La III República debería proceder a una congelación de los conciertos, a una revisión de los existentes y a un plan de supresión progresiva de los mismos. El reto que hoy afronta la educación pública no es sólo el de la calidad, sino sobre todo el de su mera subsistencia, a la vista de los ingentes recursos que se derivan hacia la enseñanza privada. Aproximadamente, el 36% de los alumnos de educación obligatoria están escolarizados en centros privados, y la tendencia apunta al incremento de dicho porcentaje, relegando los centros públicos a la atención casi exclusiva de los sectores socialmente marginados. La educación, igual en calidad para todos, es un derecho fundamental que no puede ser eludido por el Estado en atención a intereses particulares.

La tarea de reversión será de grandes proporciones y, forzosamente debe plantearse de forma gradual. Obviamente, requerirá un plan central coordinado de mejora de la calidad en la educación pública. Pero, a la vez, habría que adoptar medidas políticas audaces: moratoria en los conciertos por 20 años, junto a un plan de supresión de muchos de los existentes, y ello acompañado de reformas legislativas que permitiesen su puesta en práctica de manera eficaz.

El desafío de la escuela española es instaurar la sistemática educación patriótica y republicana de las nuevas generaciones y avanzar en calidad a todos los niveles (programas contra el fracaso escolar, nuevo desarrollo curricular, formación permanente del profesorado, adaptación a las nuevas tecnologías...). Pero con la mayor urgencia debe poner fin a la segregación social educativa en la enseñanza obligatoria. Mientras no exista una escuela pública laica que tenga como meta la educación en igualdad no existirá un Estado democrático.

La finalidad del presente artículo ha sido abordar problemas relacionados con la laicidad del Estado; pero no puede desperdiciar la ocasión de resaltar la necesidad de colocar a la educación pública en el centro de la reconstrucción de la nación española por la que luchamos.

Un Estado merecedor de ese nombre se sustenta en las leyes y en la educación. La crisis actual de España tiene una de sus causas principales en la destrucción conceptual y material del sistema educativo nacional. Desde hace décadas prevalece del modo más descarnado una filosofía liberal capitalista que enfatiza la preeminencia de los intercambios privados y el mercado como referente fundamental. Esto ha dado pie al abandono puro y duro de la responsabilidad pública de educar. De forjar nuevas generaciones de patriotas y de transmitirles el conocimiento.

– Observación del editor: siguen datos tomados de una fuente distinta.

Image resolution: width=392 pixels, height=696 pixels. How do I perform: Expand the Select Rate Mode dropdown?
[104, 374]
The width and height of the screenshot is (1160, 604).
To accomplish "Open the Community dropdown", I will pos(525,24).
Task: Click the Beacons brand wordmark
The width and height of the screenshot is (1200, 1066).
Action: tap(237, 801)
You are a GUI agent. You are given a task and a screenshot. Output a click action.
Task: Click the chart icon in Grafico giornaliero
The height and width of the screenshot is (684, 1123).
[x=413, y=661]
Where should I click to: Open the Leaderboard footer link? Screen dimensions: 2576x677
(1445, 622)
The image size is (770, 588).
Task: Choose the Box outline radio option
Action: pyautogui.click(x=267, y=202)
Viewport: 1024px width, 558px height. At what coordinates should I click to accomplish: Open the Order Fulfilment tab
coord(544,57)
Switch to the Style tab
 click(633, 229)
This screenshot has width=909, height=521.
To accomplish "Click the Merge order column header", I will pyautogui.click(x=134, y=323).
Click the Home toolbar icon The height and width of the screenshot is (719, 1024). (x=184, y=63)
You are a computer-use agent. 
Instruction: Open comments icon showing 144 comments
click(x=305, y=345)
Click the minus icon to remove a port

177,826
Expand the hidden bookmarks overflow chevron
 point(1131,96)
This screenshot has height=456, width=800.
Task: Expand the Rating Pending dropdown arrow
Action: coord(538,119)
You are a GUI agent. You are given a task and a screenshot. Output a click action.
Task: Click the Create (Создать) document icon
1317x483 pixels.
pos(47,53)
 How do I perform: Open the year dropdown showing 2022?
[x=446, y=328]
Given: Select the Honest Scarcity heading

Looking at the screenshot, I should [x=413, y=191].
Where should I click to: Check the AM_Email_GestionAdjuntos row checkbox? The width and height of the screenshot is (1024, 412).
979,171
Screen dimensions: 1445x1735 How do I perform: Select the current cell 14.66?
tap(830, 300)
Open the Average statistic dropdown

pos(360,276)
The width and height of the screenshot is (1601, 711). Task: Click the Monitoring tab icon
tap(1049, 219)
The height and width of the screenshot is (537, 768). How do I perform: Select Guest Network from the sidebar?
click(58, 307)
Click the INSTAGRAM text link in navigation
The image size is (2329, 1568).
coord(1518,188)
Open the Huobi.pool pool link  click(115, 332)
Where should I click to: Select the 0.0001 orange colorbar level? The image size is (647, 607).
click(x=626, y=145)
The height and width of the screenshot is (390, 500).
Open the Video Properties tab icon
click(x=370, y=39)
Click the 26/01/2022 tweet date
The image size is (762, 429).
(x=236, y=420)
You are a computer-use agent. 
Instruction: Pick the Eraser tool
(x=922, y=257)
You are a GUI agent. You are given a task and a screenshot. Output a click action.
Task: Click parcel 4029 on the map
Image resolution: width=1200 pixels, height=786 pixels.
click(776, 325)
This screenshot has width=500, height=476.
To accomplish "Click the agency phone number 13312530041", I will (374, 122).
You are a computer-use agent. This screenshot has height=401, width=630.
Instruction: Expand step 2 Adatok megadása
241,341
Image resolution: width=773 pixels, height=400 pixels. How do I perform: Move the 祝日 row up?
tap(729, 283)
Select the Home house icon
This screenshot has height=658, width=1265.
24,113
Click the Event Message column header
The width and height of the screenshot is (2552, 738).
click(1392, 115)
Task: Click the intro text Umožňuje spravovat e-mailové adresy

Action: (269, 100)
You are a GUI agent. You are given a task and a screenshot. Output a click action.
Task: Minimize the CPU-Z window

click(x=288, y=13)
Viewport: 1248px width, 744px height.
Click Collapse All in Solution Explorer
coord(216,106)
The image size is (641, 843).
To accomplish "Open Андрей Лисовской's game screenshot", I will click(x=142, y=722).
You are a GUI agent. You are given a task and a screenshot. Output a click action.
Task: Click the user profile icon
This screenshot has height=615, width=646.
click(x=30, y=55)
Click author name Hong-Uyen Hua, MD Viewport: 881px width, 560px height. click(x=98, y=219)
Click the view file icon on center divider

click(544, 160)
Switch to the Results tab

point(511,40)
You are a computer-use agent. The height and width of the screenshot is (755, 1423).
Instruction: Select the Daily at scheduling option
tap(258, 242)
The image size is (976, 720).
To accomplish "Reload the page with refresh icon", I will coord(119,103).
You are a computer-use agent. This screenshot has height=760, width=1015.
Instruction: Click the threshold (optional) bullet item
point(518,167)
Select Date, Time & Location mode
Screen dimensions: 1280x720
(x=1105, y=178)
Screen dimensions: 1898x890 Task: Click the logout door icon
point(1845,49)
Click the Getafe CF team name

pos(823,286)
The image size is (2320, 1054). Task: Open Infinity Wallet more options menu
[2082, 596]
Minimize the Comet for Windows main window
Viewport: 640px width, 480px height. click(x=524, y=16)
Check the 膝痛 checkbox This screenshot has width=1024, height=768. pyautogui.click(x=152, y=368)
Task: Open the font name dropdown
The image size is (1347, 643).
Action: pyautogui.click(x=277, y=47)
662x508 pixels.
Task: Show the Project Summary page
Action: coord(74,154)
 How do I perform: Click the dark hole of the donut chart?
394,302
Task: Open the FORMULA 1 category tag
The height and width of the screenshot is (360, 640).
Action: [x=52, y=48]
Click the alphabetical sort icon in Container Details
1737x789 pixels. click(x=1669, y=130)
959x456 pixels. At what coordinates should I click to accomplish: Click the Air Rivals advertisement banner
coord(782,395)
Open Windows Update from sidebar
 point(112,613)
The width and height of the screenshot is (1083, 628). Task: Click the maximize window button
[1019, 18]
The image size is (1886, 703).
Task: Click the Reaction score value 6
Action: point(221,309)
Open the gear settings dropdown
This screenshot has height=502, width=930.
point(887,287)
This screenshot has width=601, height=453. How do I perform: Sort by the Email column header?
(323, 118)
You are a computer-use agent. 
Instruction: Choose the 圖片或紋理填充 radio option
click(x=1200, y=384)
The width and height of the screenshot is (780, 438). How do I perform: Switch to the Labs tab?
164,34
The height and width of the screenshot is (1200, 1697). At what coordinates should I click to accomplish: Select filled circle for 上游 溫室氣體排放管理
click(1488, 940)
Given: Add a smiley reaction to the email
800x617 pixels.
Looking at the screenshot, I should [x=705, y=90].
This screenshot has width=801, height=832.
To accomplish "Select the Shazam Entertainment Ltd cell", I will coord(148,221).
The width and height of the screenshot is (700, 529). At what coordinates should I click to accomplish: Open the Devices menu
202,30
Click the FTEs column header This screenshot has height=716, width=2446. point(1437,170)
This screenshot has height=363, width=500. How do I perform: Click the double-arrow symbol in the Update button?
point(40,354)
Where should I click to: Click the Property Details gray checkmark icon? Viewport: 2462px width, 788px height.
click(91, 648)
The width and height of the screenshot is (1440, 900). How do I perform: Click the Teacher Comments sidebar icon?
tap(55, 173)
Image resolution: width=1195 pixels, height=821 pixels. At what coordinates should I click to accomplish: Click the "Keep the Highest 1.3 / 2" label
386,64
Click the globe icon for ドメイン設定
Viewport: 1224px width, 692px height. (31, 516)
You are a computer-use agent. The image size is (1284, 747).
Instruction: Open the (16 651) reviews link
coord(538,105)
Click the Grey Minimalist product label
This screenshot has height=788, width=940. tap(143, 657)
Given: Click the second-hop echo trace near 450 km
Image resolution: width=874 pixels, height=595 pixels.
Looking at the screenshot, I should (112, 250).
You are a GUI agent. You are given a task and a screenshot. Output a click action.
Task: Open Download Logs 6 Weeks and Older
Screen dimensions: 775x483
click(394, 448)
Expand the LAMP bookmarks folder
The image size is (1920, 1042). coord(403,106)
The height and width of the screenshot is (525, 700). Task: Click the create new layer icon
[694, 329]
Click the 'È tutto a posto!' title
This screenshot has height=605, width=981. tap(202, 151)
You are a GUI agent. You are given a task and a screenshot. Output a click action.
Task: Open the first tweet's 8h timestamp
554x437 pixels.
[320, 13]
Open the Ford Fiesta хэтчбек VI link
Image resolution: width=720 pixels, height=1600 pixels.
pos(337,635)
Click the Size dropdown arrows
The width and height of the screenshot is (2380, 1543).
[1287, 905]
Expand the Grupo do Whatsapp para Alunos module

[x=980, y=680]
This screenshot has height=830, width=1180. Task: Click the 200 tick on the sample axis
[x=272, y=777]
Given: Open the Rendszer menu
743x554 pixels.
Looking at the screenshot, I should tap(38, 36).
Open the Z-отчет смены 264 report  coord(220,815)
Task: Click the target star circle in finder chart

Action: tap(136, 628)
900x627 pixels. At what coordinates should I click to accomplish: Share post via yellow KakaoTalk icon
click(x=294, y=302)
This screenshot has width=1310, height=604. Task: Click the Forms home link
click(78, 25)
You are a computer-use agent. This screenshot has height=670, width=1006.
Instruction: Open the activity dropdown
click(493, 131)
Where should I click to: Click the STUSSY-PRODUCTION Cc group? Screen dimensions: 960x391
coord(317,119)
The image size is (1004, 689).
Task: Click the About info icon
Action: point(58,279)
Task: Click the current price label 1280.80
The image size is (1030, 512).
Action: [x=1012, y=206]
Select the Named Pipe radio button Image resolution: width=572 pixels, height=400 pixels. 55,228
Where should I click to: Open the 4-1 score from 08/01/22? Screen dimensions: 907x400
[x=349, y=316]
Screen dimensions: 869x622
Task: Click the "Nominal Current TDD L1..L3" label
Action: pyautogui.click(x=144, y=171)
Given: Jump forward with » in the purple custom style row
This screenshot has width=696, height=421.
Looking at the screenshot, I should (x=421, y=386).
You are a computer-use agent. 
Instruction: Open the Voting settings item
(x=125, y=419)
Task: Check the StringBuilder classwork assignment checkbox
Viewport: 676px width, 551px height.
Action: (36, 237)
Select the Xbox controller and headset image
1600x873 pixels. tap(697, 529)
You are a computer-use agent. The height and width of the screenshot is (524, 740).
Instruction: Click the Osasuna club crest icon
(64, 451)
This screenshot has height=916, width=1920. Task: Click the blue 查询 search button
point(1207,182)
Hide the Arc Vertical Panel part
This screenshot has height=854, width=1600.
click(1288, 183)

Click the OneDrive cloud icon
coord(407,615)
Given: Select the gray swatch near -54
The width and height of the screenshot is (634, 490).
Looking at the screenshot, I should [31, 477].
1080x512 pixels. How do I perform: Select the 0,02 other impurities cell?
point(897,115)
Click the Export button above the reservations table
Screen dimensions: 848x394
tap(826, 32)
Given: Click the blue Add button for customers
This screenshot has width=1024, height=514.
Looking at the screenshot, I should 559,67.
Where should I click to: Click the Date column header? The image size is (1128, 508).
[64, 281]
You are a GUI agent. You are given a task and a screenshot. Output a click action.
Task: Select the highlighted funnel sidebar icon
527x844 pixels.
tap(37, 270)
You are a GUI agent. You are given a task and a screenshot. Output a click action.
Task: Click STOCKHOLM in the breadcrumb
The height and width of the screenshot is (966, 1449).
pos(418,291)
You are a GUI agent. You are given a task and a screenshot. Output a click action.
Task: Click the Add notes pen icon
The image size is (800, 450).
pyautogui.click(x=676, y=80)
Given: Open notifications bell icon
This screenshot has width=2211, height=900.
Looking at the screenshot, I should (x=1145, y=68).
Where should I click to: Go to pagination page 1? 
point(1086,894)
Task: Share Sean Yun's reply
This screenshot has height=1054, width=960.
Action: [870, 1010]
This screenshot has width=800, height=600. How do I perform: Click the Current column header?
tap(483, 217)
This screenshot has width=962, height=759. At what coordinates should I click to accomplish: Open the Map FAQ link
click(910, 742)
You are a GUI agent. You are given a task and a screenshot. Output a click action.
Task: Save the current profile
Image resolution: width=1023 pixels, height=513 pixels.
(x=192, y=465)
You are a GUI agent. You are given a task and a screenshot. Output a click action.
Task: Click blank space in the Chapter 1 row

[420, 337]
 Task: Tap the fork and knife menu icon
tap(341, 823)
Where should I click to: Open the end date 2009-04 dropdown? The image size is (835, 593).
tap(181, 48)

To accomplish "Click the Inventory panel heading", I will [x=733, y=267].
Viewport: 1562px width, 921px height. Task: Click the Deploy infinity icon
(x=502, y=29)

Bajo el dominio de oligarquías capitalistas anti-nacionales y anti-democráticas, la educación no es hoy un componente central de las estrategias de construcción de la patria española. El abandono de la responsabilidad educadora del Estado corre parejo a las políticas de ajuste estructural y ahorro de recursos públicos en el terreno educativo. Tal abandono no es accidental: empuja de modo incesante un proyecto de  privatización, de apertura al mercado, del sistema educativo. A todas horas se habla de “fomentar la eficiencia” y “alcanzar la excelencia”. Pero el resultado es la polarización y la estratificación social en el acceso a la educación. La agudización de la desigualdad social está garantizada.

Ante esta ofensiva, el impulso hacia la instauración de un Estado verdaderamente democrático y, por tanto, laico, así como la promoción de la educación pública adquieren relevancia estratégica para todos los que queremos dar vida a un nuevo nacionalismo español. Como en el siglo XIX, la educación vuelve a ser hoy uno de los grandes temas y espacios de la confrontación.